= Dubthach the Second =

Saint Dubthach the Second (also called Dubhthach, Dubtach, Dubtagh, Duach the Younger, Duach II, Dúach, Duffy; c. 490 – 548) was the Bishop of Armagh, Ireland from 536 to 548.

==Genealogy and birth==

St. Dubthach was a member of the Úi Thuirtri, a clan from the western shore of Lough Neagh who descended from Colla Uais.

==Bishop of Armagh==

On the death of Saint Ailill the Second, the Bishop of Armagh, on 1 July 536, St. Dubthach was appointed as the 9th Bishop in succession to Saint Patrick. Saint Dubthach reigned as Bishop for 12 years. There is a reference in the Life of St. Tigernach of Clones to Duach. Scholars like Charles Plummer and Kim McCone assumed this refers to Dubthach the Second but the position of the anecdote in Tigernach's Life means it is more likely to refer to Dubthach the First, a view that Ware and Canon O’Hanlon agreed with.

==Death==

St.

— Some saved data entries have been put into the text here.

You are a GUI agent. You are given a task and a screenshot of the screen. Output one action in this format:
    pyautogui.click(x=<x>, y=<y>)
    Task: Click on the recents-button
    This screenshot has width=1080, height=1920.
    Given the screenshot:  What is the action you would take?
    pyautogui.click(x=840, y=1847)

Dubthach died in 548. The Annals of Ireland give the following obits-

- Annals of Ulster 548 - "Dubthach or Duach, of the seed of Colla Uais, abbot of Ard Macha, rested."
- Annals of the Four Masters 547 - "St. Dubhthach, Abbot of Ard-Macha, died. He was of the race of Colla Uais".
- Annals from the Book of Leinster - "Duach, abbot of Armagh"

==Feast day==

The entry in the Annals of the Four Masters above refers to Dubthach as a saint. However no other record exists of his veneration or of his Feast Day.